Single-Pixel Imaging Based on Deep Learning Enhanced Singular Value Decomposition
Youquan Deng,
Rongbin She,
Wenquan Liu,
Yuanfu Lu,
Guangyuan Li
Affiliations
Youquan Deng
CAS Key Laboratory of Human-Machine Intelligence-Synergy Systems, Shenzhen Institute of Advanced Technology, Chinese Academy of Sciences, Shenzhen 518055, China
Rongbin She
CAS Key Laboratory of Human-Machine Intelligence-Synergy Systems, Shenzhen Institute of Advanced Technology, Chinese Academy of Sciences, Shenzhen 518055, China
Wenquan Liu
CAS Key Laboratory of Human-Machine Intelligence-Synergy Systems, Shenzhen Institute of Advanced Technology, Chinese Academy of Sciences, Shenzhen 518055, China
Yuanfu Lu
CAS Key Laboratory of Human-Machine Intelligence-Synergy Systems, Shenzhen Institute of Advanced Technology, Chinese Academy of Sciences, Shenzhen 518055, China
Guangyuan Li
CAS Key Laboratory of Human-Machine Intelligence-Synergy Systems, Shenzhen Institute of Advanced Technology, Chinese Academy of Sciences, Shenzhen 518055, China
We propose and demonstrate a single-pixel imaging method based on deep learning network enhanced singular value decomposition.
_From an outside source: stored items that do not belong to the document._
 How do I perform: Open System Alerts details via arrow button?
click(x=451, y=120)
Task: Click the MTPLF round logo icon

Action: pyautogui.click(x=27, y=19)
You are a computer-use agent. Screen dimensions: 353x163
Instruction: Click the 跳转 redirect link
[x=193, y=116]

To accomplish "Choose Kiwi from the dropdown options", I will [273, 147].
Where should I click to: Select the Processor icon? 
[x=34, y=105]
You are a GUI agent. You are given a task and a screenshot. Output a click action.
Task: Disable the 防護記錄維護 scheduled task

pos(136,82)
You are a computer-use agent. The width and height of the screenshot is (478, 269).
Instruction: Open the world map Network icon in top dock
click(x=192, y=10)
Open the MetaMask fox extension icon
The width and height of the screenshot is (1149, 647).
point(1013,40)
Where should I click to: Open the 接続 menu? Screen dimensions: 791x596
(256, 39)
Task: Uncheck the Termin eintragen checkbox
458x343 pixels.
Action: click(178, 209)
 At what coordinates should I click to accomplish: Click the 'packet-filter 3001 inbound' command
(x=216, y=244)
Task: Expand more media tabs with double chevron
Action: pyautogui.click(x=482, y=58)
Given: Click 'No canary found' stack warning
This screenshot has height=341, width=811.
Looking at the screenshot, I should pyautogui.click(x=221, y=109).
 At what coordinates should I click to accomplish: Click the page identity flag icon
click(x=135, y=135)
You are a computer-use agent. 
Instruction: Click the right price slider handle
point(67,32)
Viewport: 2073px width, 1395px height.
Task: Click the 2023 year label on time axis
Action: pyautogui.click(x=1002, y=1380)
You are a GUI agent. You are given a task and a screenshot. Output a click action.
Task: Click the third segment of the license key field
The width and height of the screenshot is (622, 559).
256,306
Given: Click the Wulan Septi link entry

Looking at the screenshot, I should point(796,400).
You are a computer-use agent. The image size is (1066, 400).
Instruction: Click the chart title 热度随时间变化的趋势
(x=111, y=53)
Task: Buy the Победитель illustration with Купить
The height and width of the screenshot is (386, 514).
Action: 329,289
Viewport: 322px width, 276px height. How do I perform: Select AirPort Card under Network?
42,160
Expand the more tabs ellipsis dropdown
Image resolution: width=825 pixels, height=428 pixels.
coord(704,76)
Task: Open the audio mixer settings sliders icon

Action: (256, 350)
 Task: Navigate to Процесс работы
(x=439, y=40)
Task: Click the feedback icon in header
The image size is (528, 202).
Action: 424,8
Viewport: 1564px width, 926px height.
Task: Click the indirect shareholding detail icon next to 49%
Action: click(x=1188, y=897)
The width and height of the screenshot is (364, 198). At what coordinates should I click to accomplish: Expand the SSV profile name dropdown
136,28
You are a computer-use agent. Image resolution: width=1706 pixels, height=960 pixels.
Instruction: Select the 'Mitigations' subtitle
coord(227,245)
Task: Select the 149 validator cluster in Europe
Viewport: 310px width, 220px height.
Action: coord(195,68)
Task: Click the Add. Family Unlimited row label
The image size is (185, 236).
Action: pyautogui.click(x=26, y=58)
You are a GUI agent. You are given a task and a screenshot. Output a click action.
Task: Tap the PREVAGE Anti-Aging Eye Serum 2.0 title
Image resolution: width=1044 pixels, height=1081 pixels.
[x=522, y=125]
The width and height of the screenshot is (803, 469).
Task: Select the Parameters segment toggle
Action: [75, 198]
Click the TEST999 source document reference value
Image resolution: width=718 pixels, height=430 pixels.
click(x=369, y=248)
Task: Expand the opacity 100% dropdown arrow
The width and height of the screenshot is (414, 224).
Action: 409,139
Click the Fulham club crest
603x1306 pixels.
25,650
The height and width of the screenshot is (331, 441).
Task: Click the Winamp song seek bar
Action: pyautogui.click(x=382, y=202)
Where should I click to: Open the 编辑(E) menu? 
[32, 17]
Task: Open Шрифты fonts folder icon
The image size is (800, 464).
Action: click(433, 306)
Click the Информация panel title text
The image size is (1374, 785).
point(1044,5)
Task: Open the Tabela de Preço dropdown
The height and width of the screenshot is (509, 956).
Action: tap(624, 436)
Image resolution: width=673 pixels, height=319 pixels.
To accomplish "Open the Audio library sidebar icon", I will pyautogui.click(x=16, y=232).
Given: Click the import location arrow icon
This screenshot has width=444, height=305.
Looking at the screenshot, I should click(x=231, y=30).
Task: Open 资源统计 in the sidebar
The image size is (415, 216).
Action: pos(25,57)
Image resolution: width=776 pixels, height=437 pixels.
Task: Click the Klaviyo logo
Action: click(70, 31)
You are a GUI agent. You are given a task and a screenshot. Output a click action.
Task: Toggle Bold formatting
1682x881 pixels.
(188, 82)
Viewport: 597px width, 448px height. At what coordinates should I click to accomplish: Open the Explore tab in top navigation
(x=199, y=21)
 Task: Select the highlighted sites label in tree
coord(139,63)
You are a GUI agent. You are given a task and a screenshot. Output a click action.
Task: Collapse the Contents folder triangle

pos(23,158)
The theoretical framework and the experimental implementation are elaborated and compared with the conventional methods based on Hadamard patterns or deep convolutional autoencoder network. Simulation and experimental results show that the proposed approach is capable of reconstructing images with better quality especially under a low sampling ratio down to 3.12%, or with fewer measurements or shorter acquisition time if the image quality is given. We further demonstrate that it has better anti-noise performance by introducing noises in the SPI systems, and we show that it has better generalizability by applying the systems to targets outside the training dataset. We expect that the developed method will find potential applications based on single-pixel imaging beyond the visible regime.